◆ **What you need to do**
An exact repeat is needed of the lines from the one with "Click the magnifier" through the last line of the data below. Please omit the pictures.

◆ **Information**
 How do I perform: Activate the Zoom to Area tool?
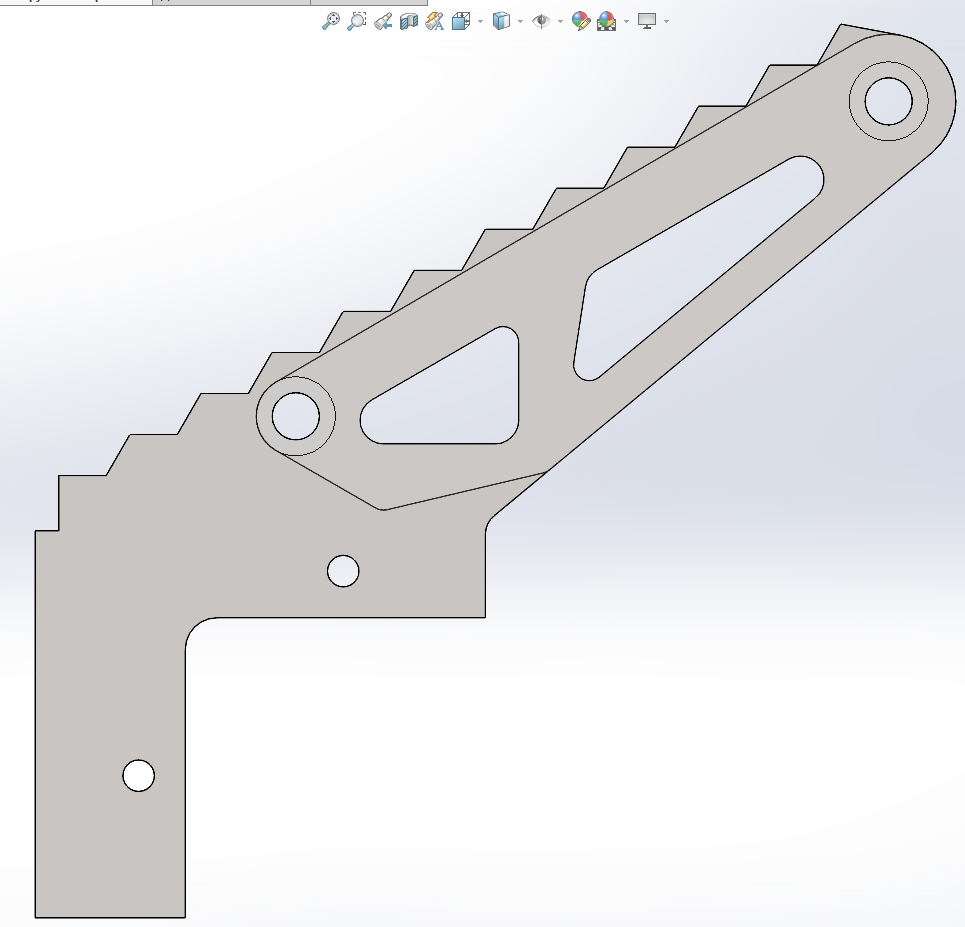pyautogui.click(x=356, y=21)
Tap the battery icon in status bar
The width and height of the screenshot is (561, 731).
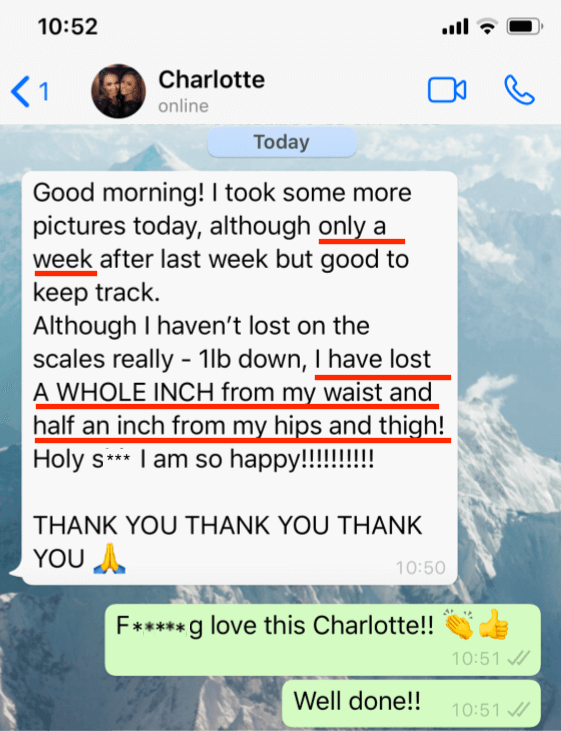tap(525, 27)
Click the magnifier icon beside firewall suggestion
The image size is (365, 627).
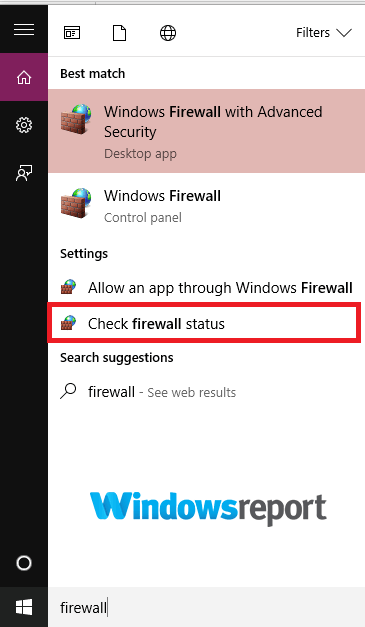[68, 391]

◆ **Output of the exercise**
Click the magnifier icon beside firewall suggestion
The image size is (365, 627).
[68, 391]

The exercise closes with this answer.